Let $\mathbb{k} = \mathbb{Q}$. Let $$U = \{ (\frac{p}{q}, \frac{p'}{q'}) | \gcd(p,q)=\gcd(p',q')=1, p',q' \leq q \} \subseteq \mathbb{Q}^2$$

We first show that $U$ is Zariski dense. Let $C = \{ (x, y) | f(x,y) = 0\} \neq \mathbb{Q}$ be some proper Zariski closed set. We need to find some $(x,y) \in U \setminus C$. Note first of all that there must be some $(x_0, y_0) \in \mathbb{Q} \setminus C$. Now, take $y_0$ and view $f(x, y_0)$ as a polynomial in $x$. Since $f(x_0, y_0) \neq 0$, $f(x, y_0)$ cannot be the zero polynomial.
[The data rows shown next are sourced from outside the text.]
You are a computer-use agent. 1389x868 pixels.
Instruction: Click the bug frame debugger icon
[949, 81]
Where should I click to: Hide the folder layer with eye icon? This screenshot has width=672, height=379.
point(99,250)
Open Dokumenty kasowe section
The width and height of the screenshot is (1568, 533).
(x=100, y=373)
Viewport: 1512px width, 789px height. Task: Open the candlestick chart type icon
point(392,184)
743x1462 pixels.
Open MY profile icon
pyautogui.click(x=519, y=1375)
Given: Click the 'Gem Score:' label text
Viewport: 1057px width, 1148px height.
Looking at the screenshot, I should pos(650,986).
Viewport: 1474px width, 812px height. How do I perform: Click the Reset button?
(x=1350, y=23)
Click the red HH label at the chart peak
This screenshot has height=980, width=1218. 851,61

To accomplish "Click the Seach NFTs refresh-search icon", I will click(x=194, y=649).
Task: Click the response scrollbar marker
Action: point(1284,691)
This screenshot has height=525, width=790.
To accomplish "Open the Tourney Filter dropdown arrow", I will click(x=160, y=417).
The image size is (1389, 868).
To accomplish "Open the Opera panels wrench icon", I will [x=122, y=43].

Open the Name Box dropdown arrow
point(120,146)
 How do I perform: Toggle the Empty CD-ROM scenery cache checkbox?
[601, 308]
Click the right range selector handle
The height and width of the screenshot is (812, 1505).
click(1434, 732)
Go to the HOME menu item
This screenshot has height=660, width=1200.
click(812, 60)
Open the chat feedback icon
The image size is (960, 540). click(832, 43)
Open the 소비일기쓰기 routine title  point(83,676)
Now write $y_0$ as $\frac{p'}{q'}$ where $\gcd(p',q') = 1$ and choose $n$ large enough such that $p',q' \leq 2^n$. Since $f(x, y_0) \not \equiv 0$, there must be some odd $p$ such that $f(\frac{p}{2^n}, y_0) \neq 0$. But now we have $(\frac{p}{2^n}, y_0) \in U \setminus C$ as required.

However, note that for any $x = \frac{p}{q}$, $$U_x = \{ y \in \mathbb{Q} | (x, y) \in U \} = \{ \frac{p'}{q'} | p',q' \leq q \}$$ In particular, $U_x$ is finite, and hence can't possibly be dense in $\mathbb{Q}$.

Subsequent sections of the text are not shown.